Your goal: Restrict the output to the lines below starting at the one that contains "Task: Click the Сохранить button" and ending at the one that contains "Viewport: 1366px width, 768px height.", and restate them word for word, both ends included.

Material provided:
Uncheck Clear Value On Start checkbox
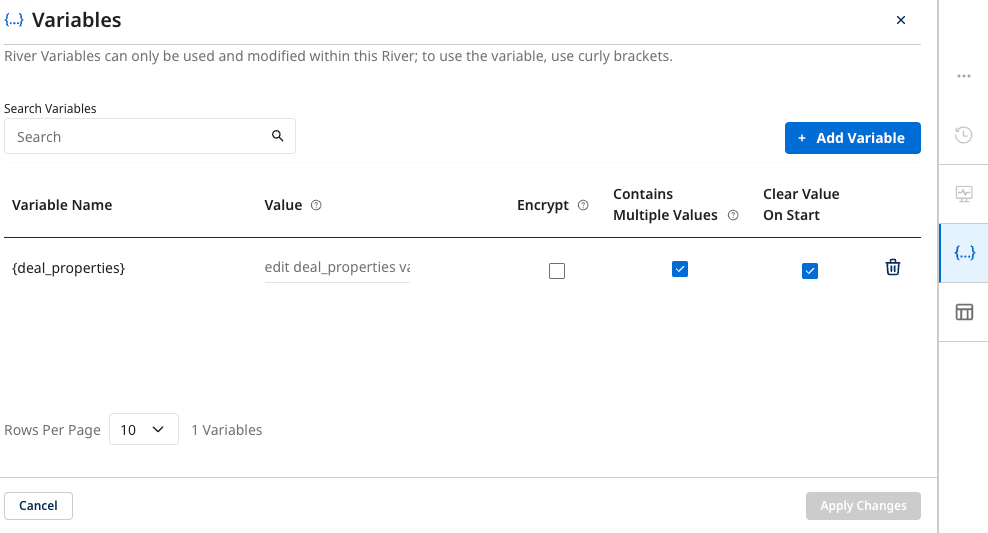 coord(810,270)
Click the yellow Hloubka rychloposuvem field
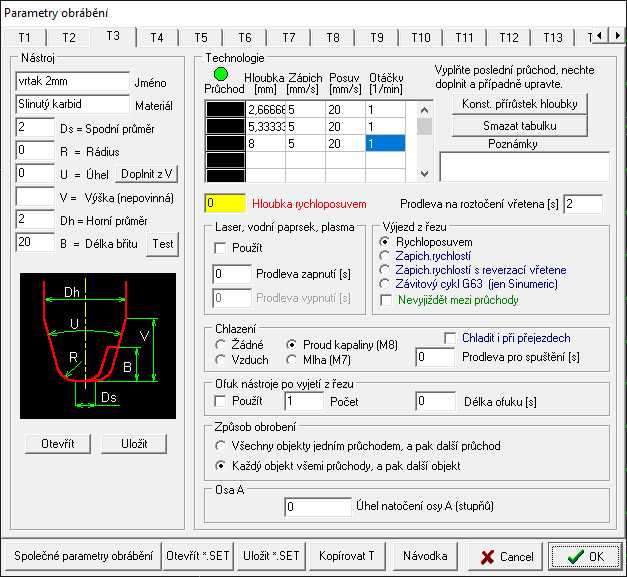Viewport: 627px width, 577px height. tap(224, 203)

---

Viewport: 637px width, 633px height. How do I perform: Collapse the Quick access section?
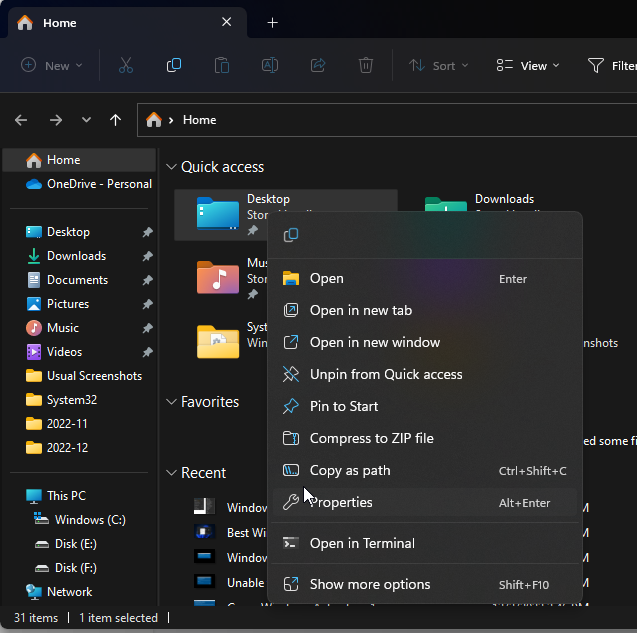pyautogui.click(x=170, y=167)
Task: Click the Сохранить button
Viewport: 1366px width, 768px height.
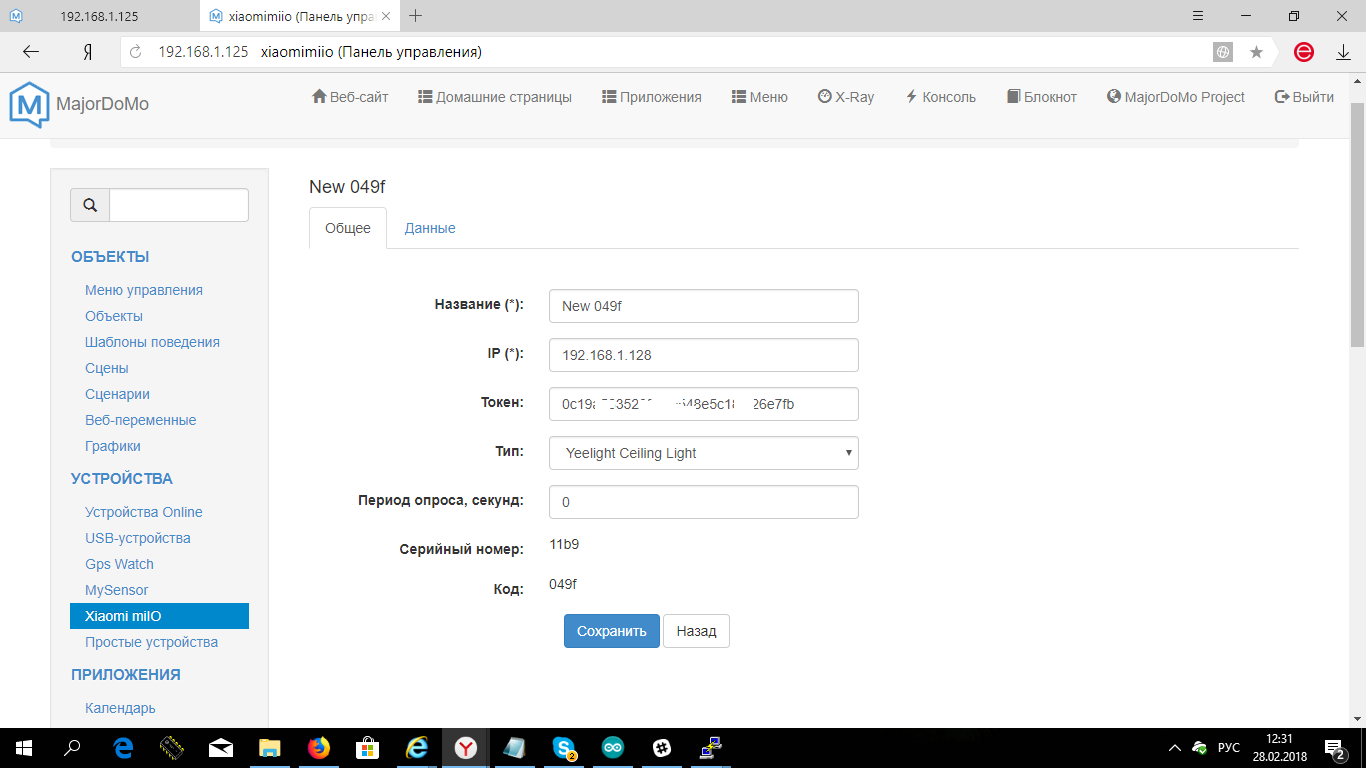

Result below:
Task: Click the Сохранить button
Viewport: 1366px width, 768px height.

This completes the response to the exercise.